> _EXERCISE INSTRUCTIONS_
Please output exactly the lines from the one that holds "Task: Select the 現在の署名数 heading" through the final line of the data, and nothing else; leave out any pictures.

----------

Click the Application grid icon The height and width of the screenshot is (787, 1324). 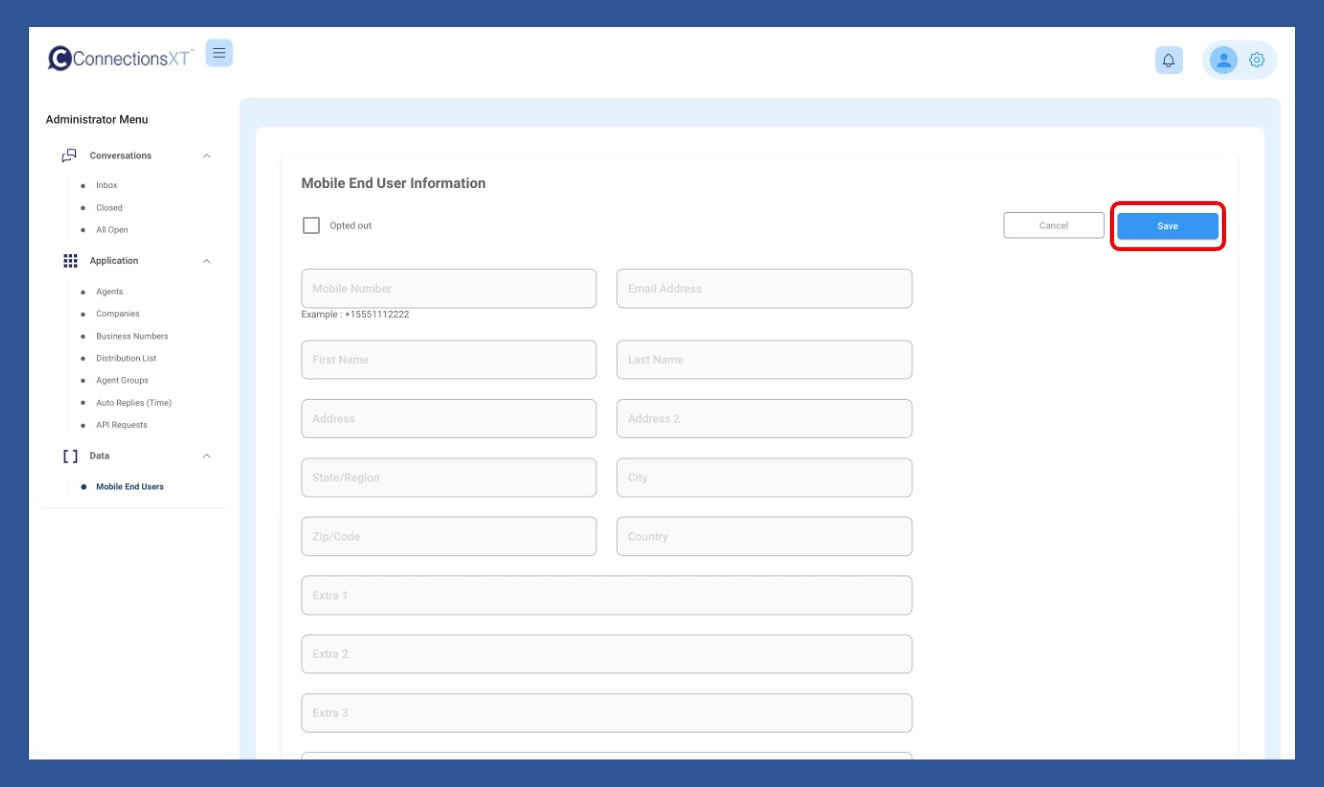pos(70,261)
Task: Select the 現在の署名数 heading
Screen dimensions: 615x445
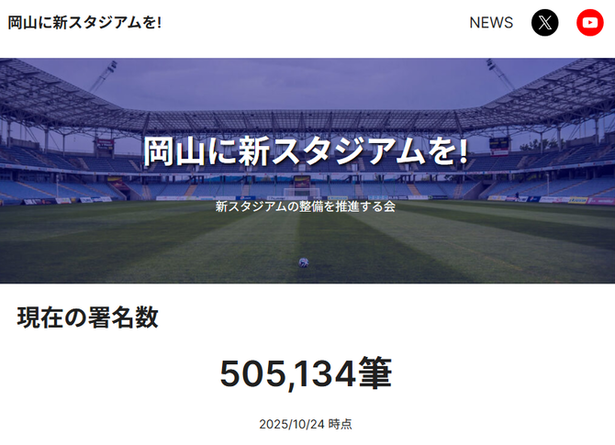Action: pyautogui.click(x=87, y=317)
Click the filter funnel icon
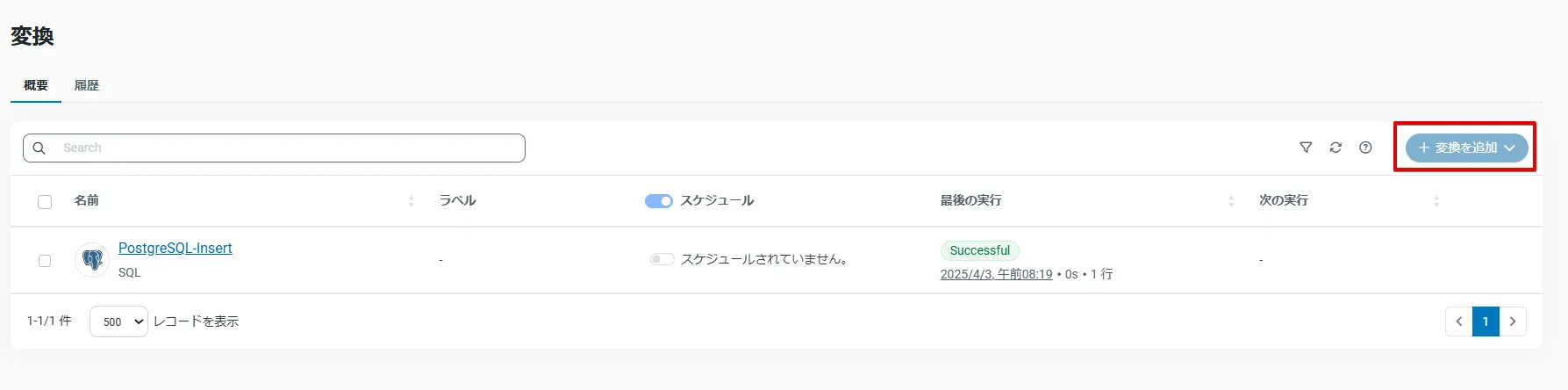The image size is (1568, 390). tap(1306, 148)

----------

> _ANSWER FOR THE TASK_
Task: Select the 現在の署名数 heading
Screen dimensions: 615x445
Action: pyautogui.click(x=87, y=317)
Click the filter funnel icon
The image size is (1568, 390). tap(1306, 148)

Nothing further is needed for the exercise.